Interaction of Physiological Drive States

  • Toates posits that physiological depletion states may enhance the incentive value of goal stimuli (S*).

    • These depletion states do not directly drive motivated behaviour but amplify the hedonic impact and incentive value of the actual reward.

    • Physiological signals can elevate the hedonic/incentive value of conditioned stimuli (CS), resulting in a three-way interaction between physiological deficit, the stimulus, and its learned association with the unconditioned stimulus (UCS).

Alliesthesia

  • Alliesthesia represents a change in sensation; the pleasure derived from hedonic incentives can be influenced by relevant physiological drive states (e.g., hunger may intensify pleasure perception from sugar).
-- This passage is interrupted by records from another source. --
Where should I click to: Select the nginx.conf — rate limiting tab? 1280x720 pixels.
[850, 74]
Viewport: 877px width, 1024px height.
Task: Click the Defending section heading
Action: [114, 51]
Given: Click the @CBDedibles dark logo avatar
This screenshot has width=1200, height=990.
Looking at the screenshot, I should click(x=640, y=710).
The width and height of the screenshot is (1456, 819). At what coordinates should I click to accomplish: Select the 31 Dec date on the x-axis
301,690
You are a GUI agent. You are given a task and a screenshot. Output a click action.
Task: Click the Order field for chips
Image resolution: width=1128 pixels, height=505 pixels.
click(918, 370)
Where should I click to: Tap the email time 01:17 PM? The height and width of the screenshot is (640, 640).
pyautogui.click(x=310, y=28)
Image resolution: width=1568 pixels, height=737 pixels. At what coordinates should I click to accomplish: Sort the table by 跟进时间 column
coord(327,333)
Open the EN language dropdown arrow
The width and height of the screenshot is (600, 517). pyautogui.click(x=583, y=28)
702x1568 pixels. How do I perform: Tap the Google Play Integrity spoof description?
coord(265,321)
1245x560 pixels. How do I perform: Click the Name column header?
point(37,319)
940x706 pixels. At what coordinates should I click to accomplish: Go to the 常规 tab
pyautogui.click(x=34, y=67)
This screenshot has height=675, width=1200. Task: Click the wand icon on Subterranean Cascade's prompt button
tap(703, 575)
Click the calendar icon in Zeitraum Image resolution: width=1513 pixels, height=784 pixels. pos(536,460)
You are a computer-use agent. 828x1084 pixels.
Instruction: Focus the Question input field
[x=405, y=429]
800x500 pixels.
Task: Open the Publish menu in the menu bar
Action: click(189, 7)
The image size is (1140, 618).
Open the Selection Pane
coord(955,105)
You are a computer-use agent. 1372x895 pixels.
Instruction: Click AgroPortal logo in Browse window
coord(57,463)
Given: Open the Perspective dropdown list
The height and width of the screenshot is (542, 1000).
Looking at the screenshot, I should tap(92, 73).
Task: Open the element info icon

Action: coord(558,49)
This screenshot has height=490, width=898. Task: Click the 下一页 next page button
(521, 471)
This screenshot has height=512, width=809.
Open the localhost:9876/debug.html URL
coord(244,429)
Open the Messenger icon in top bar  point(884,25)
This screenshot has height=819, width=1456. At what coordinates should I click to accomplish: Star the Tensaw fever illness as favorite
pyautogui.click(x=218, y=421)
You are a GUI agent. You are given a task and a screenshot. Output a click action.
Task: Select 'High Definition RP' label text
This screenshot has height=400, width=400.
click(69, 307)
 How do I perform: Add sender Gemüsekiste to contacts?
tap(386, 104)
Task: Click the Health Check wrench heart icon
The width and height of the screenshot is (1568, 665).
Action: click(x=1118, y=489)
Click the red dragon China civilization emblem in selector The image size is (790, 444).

  • Toates argues that physiological drive states modulate the incentive and hedonic value of associated rewards and their predictive cues, aiding in the view that conditioned motivation could follow incentive rules but maintain modulation through internal states.

Liking vs. Wanting

  • The Bindra-Toates incentive concepts suggest that learnt Pavlovian incentive stimuli are experienced as both “liked” and “wanted” due to the processes of reward learning.

  • Berridge & Robinson’s Distinction: Proposes a split can occur between the liking and wanting incentive processes due to distinct underlying brain mechanisms, resulting in the incentive salience model.

Conclusion

  • The fundamental concepts discussed here provide a robust foundation for understanding the neurobiological underpinnings of motivated behaviours—a critical area of study in the field of neurobiology and psychology, setting the stage for subsequent lectures that will delve deeper into the dynamics of pleasure and motivation in psychological and physiological contexts.